Entries drawn from a collection
____

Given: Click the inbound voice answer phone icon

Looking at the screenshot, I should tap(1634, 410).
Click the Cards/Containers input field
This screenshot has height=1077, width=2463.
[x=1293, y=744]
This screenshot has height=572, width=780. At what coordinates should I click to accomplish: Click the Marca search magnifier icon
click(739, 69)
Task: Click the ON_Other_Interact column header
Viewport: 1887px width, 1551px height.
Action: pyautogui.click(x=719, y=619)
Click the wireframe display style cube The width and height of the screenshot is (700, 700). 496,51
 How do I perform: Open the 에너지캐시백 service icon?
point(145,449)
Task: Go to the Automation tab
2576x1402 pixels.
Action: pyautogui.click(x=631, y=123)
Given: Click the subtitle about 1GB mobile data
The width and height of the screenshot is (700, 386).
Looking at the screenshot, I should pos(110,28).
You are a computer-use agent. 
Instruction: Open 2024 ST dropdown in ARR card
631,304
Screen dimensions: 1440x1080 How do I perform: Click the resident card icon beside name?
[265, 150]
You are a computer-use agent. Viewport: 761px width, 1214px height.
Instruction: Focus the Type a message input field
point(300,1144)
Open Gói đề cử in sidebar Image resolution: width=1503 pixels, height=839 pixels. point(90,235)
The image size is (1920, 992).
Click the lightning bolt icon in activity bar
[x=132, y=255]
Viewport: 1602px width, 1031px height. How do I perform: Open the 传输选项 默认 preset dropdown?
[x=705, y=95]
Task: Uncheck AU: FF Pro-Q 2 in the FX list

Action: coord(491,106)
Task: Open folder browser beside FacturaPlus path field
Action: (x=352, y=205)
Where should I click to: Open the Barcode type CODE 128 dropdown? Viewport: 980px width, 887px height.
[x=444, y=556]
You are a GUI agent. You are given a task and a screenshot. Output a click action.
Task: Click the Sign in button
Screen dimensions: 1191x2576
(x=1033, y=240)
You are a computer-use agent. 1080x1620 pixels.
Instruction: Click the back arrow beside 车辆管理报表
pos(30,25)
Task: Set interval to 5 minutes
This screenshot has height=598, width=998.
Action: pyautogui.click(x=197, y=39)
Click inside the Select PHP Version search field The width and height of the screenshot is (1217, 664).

____

Work instructions:
Lay out the material above as a Markdown table with the columns No. and Line. Put one line in each row, and leave out the blank lines.

Solution to this exercise:
| No. | Line |
|---|---|
| 1 | Given: Click the inbound voice answer phone icon |
| 2 | Looking at the screenshot, I should tap(1634, 410). |
| 3 | Click the Cards/Containers input field |
| 4 | This screenshot has height=1077, width=2463. |
| 5 | [x=1293, y=744] |
| 6 | This screenshot has height=572, width=780. At what coordinates should I click to accomplish: Click the Marca search magnifier icon |
| 7 | click(739, 69) |
| 8 | Task: Click the ON_Other_Interact column header |
| 9 | Viewport: 1887px width, 1551px height. |
| 10 | Action: pyautogui.click(x=719, y=619) |
| 11 | Click the wireframe display style cube The width and height of the screenshot is (700, 700). 496,51 |
| 12 |  How do I perform: Open the 에너지캐시백 service icon? |
| 13 | point(145,449) |
| 14 | Task: Go to the Automation tab |
| 15 | 2576x1402 pixels. |
| 16 | Action: pyautogui.click(x=631, y=123) |
| 17 | Given: Click the subtitle about 1GB mobile data |
| 18 | The width and height of the screenshot is (700, 386). |
| 19 | Looking at the screenshot, I should pos(110,28). |
| 20 | You are a computer-use agent.  |
| 21 | Instruction: Open 2024 ST dropdown in ARR card |
| 22 | 631,304 |
| 23 | Screen dimensions: 1440x1080 How do I perform: Click the resident card icon beside name? |
| 24 | [265, 150] |
| 25 | You are a computer-use agent. Viewport: 761px width, 1214px height. |
| 26 | Instruction: Focus the Type a message input field |
| 27 | point(300,1144) |
| 28 | Open Gói đề cử in sidebar Image resolution: width=1503 pixels, height=839 pixels. point(90,235) |
| 29 | The image size is (1920, 992). |
| 30 | Click the lightning bolt icon in activity bar |
| 31 | [x=132, y=255] |
| 32 | Viewport: 1602px width, 1031px height. How do I perform: Open the 传输选项 默认 preset dropdown? |
| 33 | [x=705, y=95] |
| 34 | Task: Uncheck AU: FF Pro-Q 2 in the FX list |
| 35 | Action: coord(491,106) |
| 36 | Task: Open folder browser beside FacturaPlus path field |
| 37 | Action: (x=352, y=205) |
| 38 | Where should I click to: Open the Barcode type CODE 128 dropdown? Viewport: 980px width, 887px height. |
| 39 | [x=444, y=556] |
| 40 | You are a GUI agent. You are given a task and a screenshot. Output a click action. |
| 41 | Task: Click the Sign in button |
| 42 | Screen dimensions: 1191x2576 |
| 43 | (x=1033, y=240) |
| 44 | You are a computer-use agent. 1080x1620 pixels. |
| 45 | Instruction: Click the back arrow beside 车辆管理报表 |
| 46 | pos(30,25) |
| 47 | Task: Set interval to 5 minutes |
| 48 | This screenshot has height=598, width=998. |
| 49 | Action: pyautogui.click(x=197, y=39) |
| 50 | Click inside the Select PHP Version search field The width and height of the screenshot is (1217, 664). |